### Soal dan Tugas
1. Menurut teks sumber, apa jabatan Irjen Pol Anton Charliyan di Gerakan Masyarakat Bawah Indonesia (GMBI)?
2. Sebutkan semua jabatan, bukan pangkat, yang disebutkan dalam teks sumber.
:: Teks Sumber
SELAMAT HARI PAHLAWAN, #SEMOGA TERCATAT SEBAGAI SYUHADA'

Tuesday, 17 January 2017

Komisi III DPR sepakat Kapolda Jabar dinonaktifkan

Image result for nasir djamil komisi 3
Nasir Jamil

Komisi III DPR RI meminta Kapolri untuk menonaktifkan Kapolda Jawa Barat, Irjen Pol Anton Charliyan dikarenakan jabatan yang disandang oleh Anton sebagai Pembina pada Gerakan Masyarakat Bawah Indonesia (GMBI)

“Dinonaktifkan untuk diperiksa oleh Propam Mabes Polri,” kata anggota Komisi III DPR RI, Nasir Djamil di Gedung DPR RI, Jakarta, Senin (16/01/2017).
::::
:: Data yang Diberikan
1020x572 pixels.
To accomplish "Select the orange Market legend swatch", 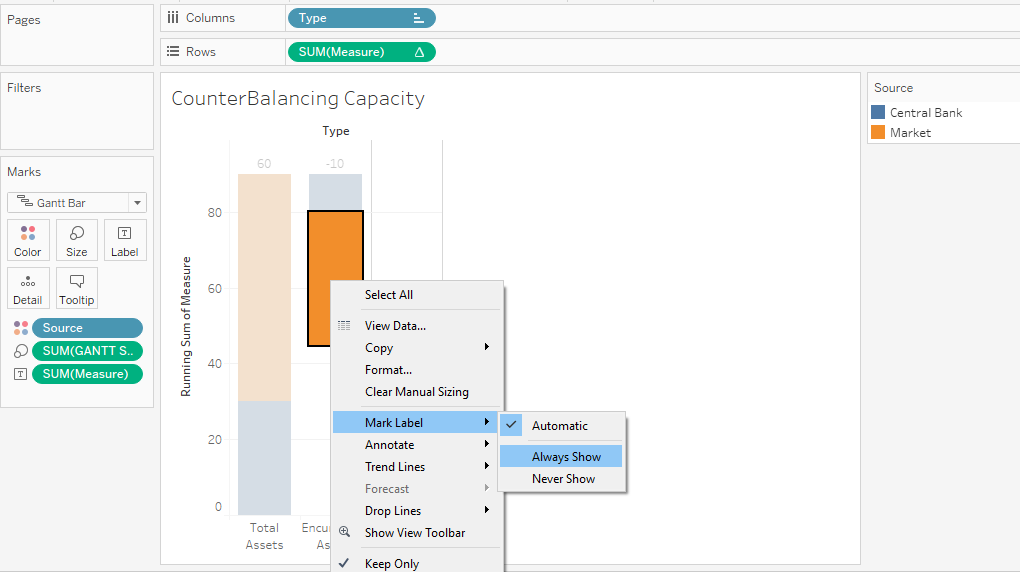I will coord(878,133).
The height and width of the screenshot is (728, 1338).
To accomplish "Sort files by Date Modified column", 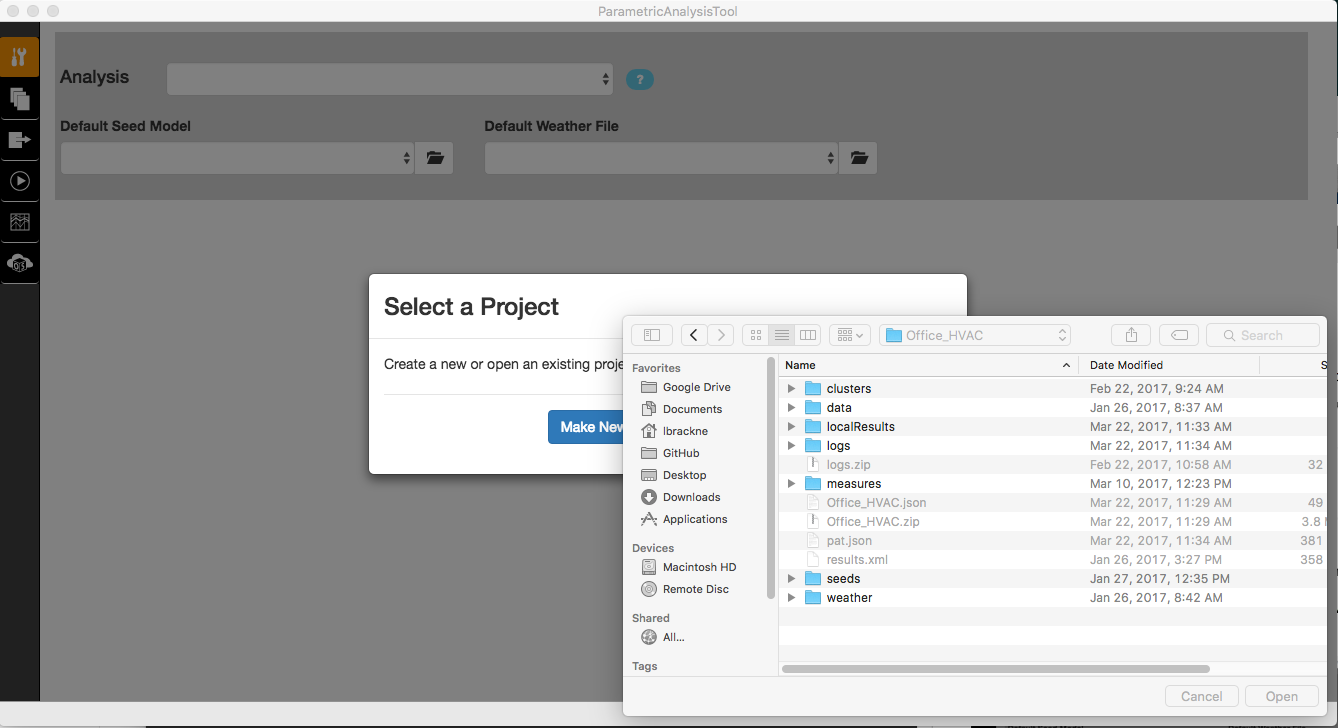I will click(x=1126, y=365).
::::
:: Data yang Diberikan
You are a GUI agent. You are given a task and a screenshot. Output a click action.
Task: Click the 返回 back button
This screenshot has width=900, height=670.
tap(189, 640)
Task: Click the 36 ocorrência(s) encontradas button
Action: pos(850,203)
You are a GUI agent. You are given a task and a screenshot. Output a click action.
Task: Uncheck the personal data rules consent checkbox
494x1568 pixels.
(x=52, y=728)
::::
:: Data yang Diberikan
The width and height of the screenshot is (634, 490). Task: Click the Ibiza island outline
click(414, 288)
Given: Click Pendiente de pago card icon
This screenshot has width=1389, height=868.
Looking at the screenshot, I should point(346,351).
::::
### Jawaban di Bawah
1. Anton Charliyan menjabat sebagai Pembina pada Gerakan Masyarakat Bawah Indonesia (GMBI).

2.
- Kapolri
- Kapolda Jawa Barat
- Pembina pada Gerakan Masyarakat Bawah Indonesia (GMBI)
- Anggota Komisi III DPR RI